The winery has since been painted a rather drab gray, not a particular improvement, I think.  As you can see, the original open lawns were replaced in the summer of 2015 with desert vegetation.

Photo: Francisco Vidal Mora

This “heritage garden” is a commitment to water conservation and landscape design. The project, in partnership with San Francisco garden design company Flora Grubb Gardens, replaced water-thirsty lawns with a special collection of rare, drought-tolerant plants and trees. The garden is anchored by 19 heritage Jubaea Chilenis “Wine Palms” — the largest West Coast collection north of Santa Barbara.

While he was proprietor, the winery housed a number of pieces of art from Shrem’s private collection, particularly outdoor sculpture. When he was 83 years old, Shrem sold Clos Pegase to Leslie Rudd’s Vintage Wine Estates in 2013. As of this writing, he is still with us at 90. While he was still active in the wine world, Shrem frequently delivered a humorous lecture on the history of wine as seen through art called “Bacchus the Rascal: A Bacchanalian History of Wine Seen Through 4000 Years of Art.”

The winemaker

Robin Akhurst has handled the winemaking duties at Clos Pegase since 2016. A native of Scotland, he graduated from the University of Edinburgh with a degree in environmental sciences. Following graduation, he took a job as a sommelier in Edinburgh, then worked in London for one of the city’s independent wine merchants.

Determined to make a life in wine, he moved to New Zealand and received a graduate degree in viticulture and enology from Lincoln University in Christchurch. He worked two harvests in Marlborough before moving on to Burgundy’s famed Domaine Leflaive and Australia’s Two Hands Winery.

A fortunate suggestion from Michael Twelftree of Two Hands led Akhurst to accept a harvest position in Napa valley with Thomas Rivers Brown in 2009, working with the team at Outpost Wines on Howell Mountain. Under Brown’s guidance, he worked on  wines from Schrader Cellars, Maybach, and Rivers Marie.
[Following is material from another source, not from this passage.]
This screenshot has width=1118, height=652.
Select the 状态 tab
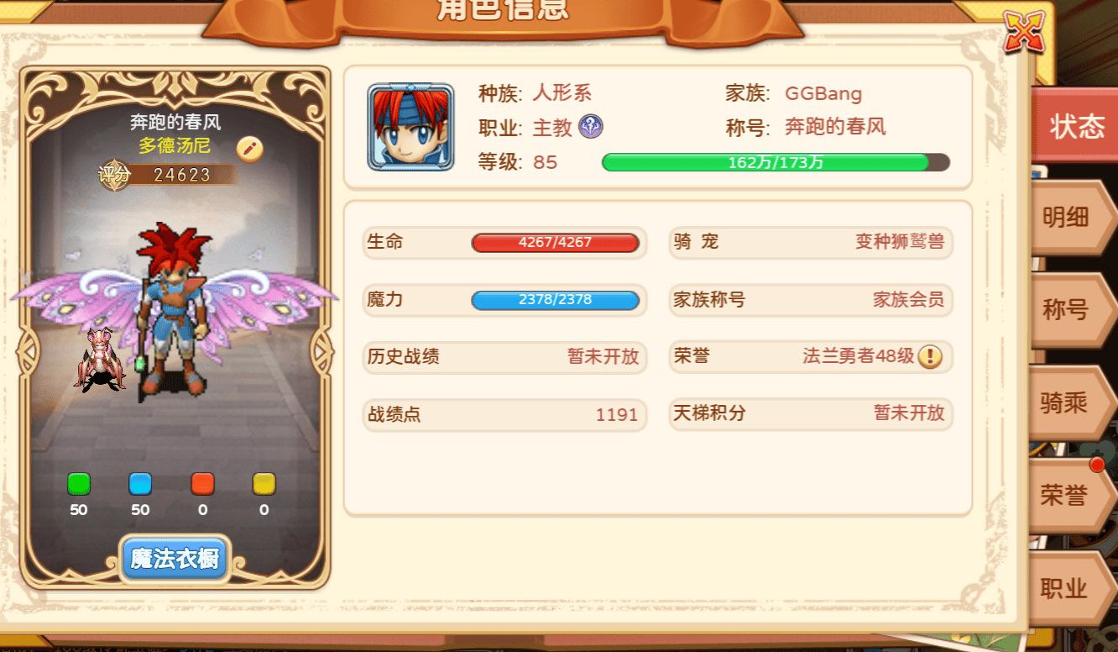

Following that harvest, he took a position that lasted four years directing the production team at Envy Wines, a winery and custom-crush project established by partners Nils Venge and Mark Carter.

The Vineyards

Clos Pegase has 410 acres in Napa Valley made up of three vineyards where 11 grape varieties are cultivated.

Mitsuko’s Vineyard, named for Shrem’s late wife, is 365 acres in the Los Carneros appellation within the Napa Valley.  Because of the size of this property, there is a wide range of soil types, elevations, slopes, and  microclimates.

Here, Chardonnay and Pinot Noir benefit from cooling breezes blowing in from San Pablo Bay which create the slow, balanced growing season these varieties need to build complexity. A section of the vineyard is Haire clay loam, similar to the soil of the Right Bank of Bordeux. It was planted with a blend of Merlot clones well suited for this climate. Next to it is a section known as Graveyard Hill with its own unique rocky, well-drained soil and plenty of sun exposure, making it ideal for Cabernet Sauvignon, rarely seen in Los Carneros.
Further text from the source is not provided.